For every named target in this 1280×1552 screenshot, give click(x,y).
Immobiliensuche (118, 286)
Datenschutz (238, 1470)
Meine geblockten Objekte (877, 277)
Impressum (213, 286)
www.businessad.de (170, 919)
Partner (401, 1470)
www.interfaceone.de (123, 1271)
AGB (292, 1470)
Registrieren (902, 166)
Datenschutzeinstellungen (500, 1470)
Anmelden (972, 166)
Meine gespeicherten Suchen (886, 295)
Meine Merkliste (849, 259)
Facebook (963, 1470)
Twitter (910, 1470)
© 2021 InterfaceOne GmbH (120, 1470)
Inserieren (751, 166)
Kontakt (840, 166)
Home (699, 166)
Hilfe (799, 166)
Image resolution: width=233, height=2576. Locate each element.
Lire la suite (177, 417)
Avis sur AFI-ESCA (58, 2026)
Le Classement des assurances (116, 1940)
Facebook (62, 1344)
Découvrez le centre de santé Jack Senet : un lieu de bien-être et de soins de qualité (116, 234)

* _ACTIVITY_:
Each entry above must be set down again without alteration.

* _ANSWER BELOW_:
For every named target in this 1280×1552 screenshot, give click(x,y).
Immobiliensuche (118, 286)
Datenschutz (238, 1470)
Meine geblockten Objekte (877, 277)
Impressum (213, 286)
www.businessad.de (170, 919)
Partner (401, 1470)
www.interfaceone.de (123, 1271)
AGB (292, 1470)
Registrieren (902, 166)
Datenschutzeinstellungen (500, 1470)
Anmelden (972, 166)
Meine gespeicherten Suchen (886, 295)
Meine Merkliste (849, 259)
Facebook (963, 1470)
Twitter (910, 1470)
© 2021 InterfaceOne GmbH (120, 1470)
Inserieren (751, 166)
Kontakt (840, 166)
Home (699, 166)
Hilfe (799, 166)
Image resolution: width=233, height=2576. Locate each element.
Lire la suite (177, 417)
Avis sur AFI-ESCA (58, 2026)
Le Classement des assurances (116, 1940)
Facebook (62, 1344)
Découvrez le centre de santé Jack Senet : un lieu de bien-être et de soins de qualité (116, 234)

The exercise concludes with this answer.